Dampak lain dari ketidakrasionalan
penggunaan obat adalah meningkatnya resiko terjadinya efek samping dan efek
lain yang tidak diharapkan, baik untuk pasien maupun untuk masyarakat.
Bebersapa data berikut mewakili dampak
negatif yang terjadi akibat penggunaan obat yang tidak rasional :
- Kebiasaan memberikan obat dalam bentuk injeksi akan meningkatkan resiko terjadinya syok anafilaksis.
- Resiko terjadinya efek samping onbat meningkat secara konsisten dengan makin banyaknya jenis obat yang diberikan kepada pasien. Keadaan ini semakin nyata pada usia lanjut. Pada kelompok umur ini kejadian efek samping dialami oleh 1 (satu) diantara 6 penderita usia lanjut yang dirawat di rumah sakit.
- Terjadinya resistensi kuman terhadap antibiotik merupakan salah satu akibat dari pemakaian antibiotik yang berlebihan (over prescribing), maupun pemberian yang bukan indikasi (misalnya infeksi yang disebabkan oleh virus).
- Dampak terhadap mutu keterediaan obat.
Dari studi
data yang dilakukanoleh Bagian Farmakologi FK UGM bekerjasama dengan Ditjen
Pengawasan Obat dan Makanan Depkes RI pada tahun 1997-1998ditemukan bahwa
leboih dari 80% pasien dengan keluhan demam,batuk dan pilek mendapatkan
antibiotik untuk rata-rata 3 hari pemberian,.Dari praktek pengobatan tersebut
tidaklah mengherankan bahwa yang sering dikeluhkan di puskesmas adalah tidak
cukupnya ketersediaan antibiotik.
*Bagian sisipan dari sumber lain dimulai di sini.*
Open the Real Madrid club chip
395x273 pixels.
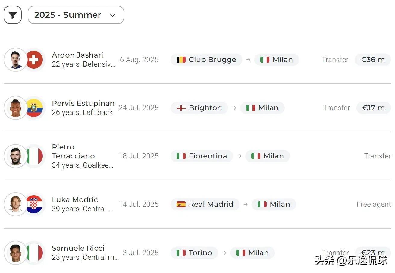[205, 204]
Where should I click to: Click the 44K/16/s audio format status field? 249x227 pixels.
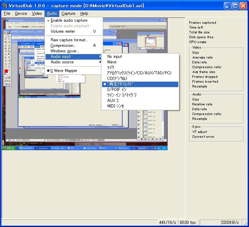168,222
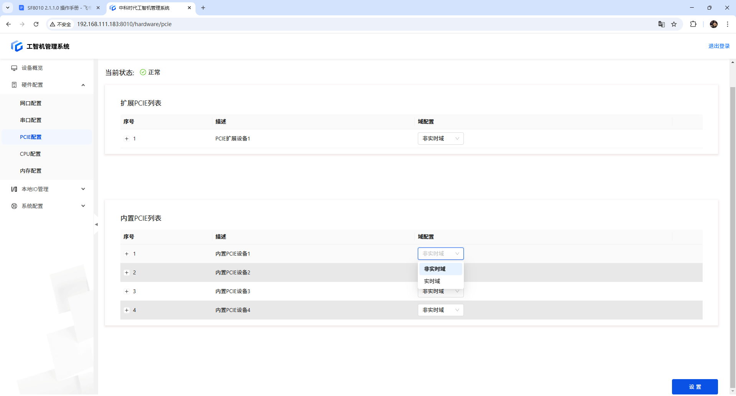
Task: Expand row 2 内置PCIE设备2 plus sign
Action: click(x=127, y=273)
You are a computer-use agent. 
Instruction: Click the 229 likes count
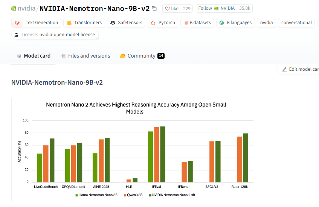[x=186, y=9]
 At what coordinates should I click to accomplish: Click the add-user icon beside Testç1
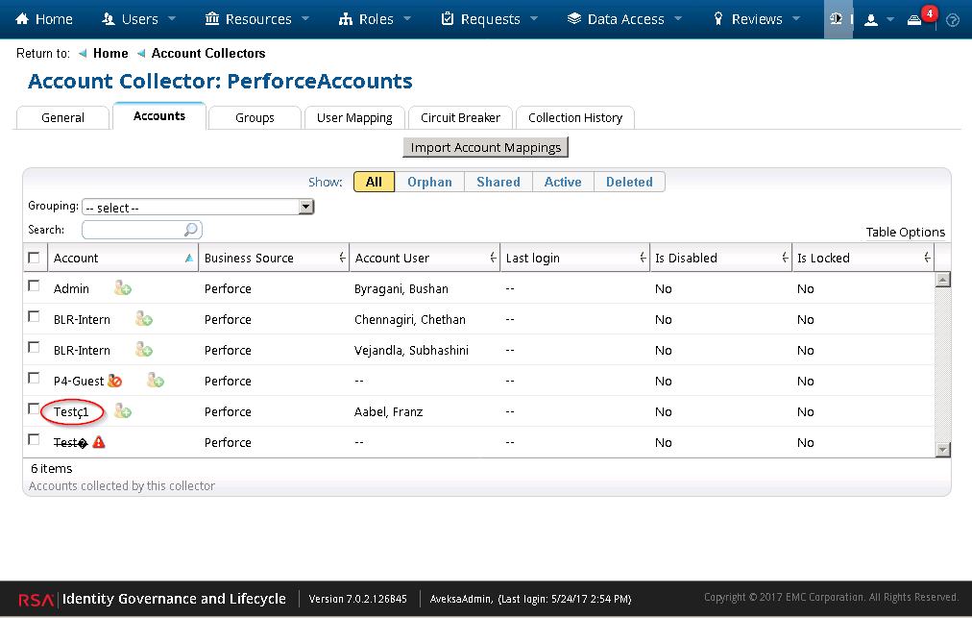click(x=122, y=410)
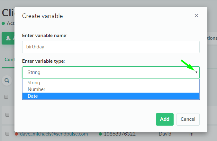
Task: Tick the checkbox of the first contact row
Action: 7,115
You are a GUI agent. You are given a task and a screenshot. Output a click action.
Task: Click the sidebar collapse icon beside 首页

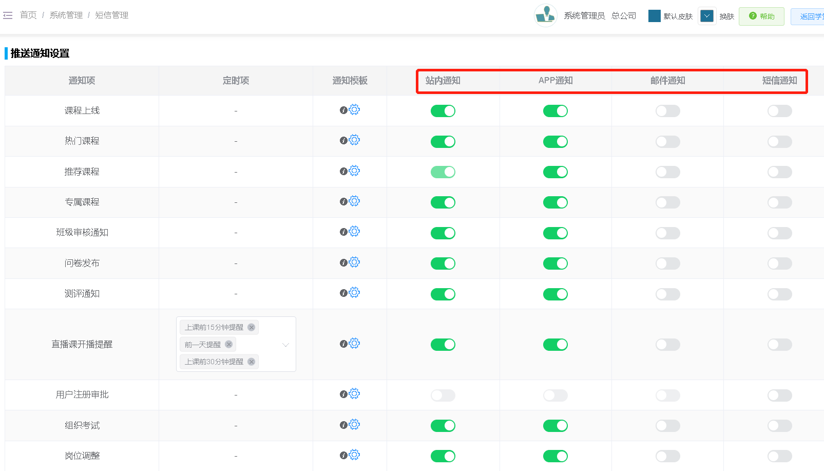tap(8, 15)
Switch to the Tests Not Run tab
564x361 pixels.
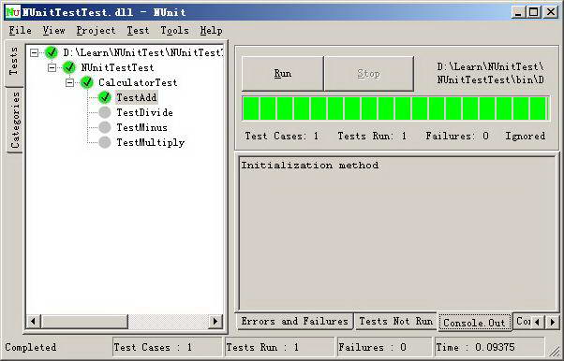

Akibatnya jika suatu saat ditemukan pasien
yang benar-benar menderita infeksi bakter, antibiotik yang dibutuhkan sudah
tidak tersedia lagi. Yang terjadi selanjutnya adalah pasien terpaksa diberikan
antibiotik lain yang bukan obat pilihan utama (drug of choice) dari infeksi tersebut.